» **Task requirements**
An exact repetition of the records is required. Leave nothing out.

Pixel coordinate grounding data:

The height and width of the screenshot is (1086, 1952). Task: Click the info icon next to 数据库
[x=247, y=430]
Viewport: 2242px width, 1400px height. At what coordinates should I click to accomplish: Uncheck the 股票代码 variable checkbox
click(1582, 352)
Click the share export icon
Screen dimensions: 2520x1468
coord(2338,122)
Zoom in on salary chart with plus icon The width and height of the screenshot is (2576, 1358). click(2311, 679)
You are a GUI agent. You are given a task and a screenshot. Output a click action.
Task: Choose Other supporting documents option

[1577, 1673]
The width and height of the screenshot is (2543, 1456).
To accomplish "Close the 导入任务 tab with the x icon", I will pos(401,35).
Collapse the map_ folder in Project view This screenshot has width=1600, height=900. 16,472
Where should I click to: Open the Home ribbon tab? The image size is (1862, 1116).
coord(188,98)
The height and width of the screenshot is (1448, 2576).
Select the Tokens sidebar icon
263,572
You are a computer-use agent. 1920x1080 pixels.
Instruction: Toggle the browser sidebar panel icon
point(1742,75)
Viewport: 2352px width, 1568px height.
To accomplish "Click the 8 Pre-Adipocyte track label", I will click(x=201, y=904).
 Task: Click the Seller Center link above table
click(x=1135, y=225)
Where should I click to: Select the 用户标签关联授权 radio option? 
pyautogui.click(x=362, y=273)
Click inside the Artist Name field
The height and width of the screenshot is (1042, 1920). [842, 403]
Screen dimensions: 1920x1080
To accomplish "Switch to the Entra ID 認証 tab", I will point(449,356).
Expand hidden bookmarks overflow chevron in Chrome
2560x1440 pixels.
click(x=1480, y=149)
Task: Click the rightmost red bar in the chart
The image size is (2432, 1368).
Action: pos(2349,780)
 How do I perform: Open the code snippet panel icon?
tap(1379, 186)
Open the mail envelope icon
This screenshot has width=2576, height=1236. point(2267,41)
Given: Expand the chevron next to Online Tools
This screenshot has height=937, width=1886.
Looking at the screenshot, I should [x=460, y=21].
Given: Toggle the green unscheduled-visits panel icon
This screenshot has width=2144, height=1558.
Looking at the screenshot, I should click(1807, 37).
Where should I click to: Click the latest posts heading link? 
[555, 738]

» **Output for this exercise**
The height and width of the screenshot is (1086, 1952). Task: Click the info icon next to 数据库
[x=247, y=430]
Viewport: 2242px width, 1400px height. At what coordinates should I click to accomplish: Uncheck the 股票代码 variable checkbox
click(1582, 352)
Click the share export icon
Screen dimensions: 2520x1468
coord(2338,122)
Zoom in on salary chart with plus icon The width and height of the screenshot is (2576, 1358). click(2311, 679)
You are a GUI agent. You are given a task and a screenshot. Output a click action.
Task: Choose Other supporting documents option

[1577, 1673]
The width and height of the screenshot is (2543, 1456).
To accomplish "Close the 导入任务 tab with the x icon", I will pos(401,35).
Collapse the map_ folder in Project view This screenshot has width=1600, height=900. 16,472
Where should I click to: Open the Home ribbon tab? The image size is (1862, 1116).
coord(188,98)
The height and width of the screenshot is (1448, 2576).
Select the Tokens sidebar icon
263,572
You are a computer-use agent. 1920x1080 pixels.
Instruction: Toggle the browser sidebar panel icon
point(1742,75)
Viewport: 2352px width, 1568px height.
To accomplish "Click the 8 Pre-Adipocyte track label", I will click(x=201, y=904).
 Task: Click the Seller Center link above table
click(x=1135, y=225)
Where should I click to: Select the 用户标签关联授权 radio option? 
pyautogui.click(x=362, y=273)
Click inside the Artist Name field
The height and width of the screenshot is (1042, 1920). [842, 403]
Screen dimensions: 1920x1080
To accomplish "Switch to the Entra ID 認証 tab", I will point(449,356).
Expand hidden bookmarks overflow chevron in Chrome
2560x1440 pixels.
click(x=1480, y=149)
Task: Click the rightmost red bar in the chart
The image size is (2432, 1368).
Action: pos(2349,780)
 How do I perform: Open the code snippet panel icon?
tap(1379, 186)
Open the mail envelope icon
This screenshot has width=2576, height=1236. point(2267,41)
Given: Expand the chevron next to Online Tools
This screenshot has height=937, width=1886.
Looking at the screenshot, I should [x=460, y=21].
Given: Toggle the green unscheduled-visits panel icon
This screenshot has width=2144, height=1558.
Looking at the screenshot, I should click(1807, 37).
Where should I click to: Click the latest posts heading link? 
[555, 738]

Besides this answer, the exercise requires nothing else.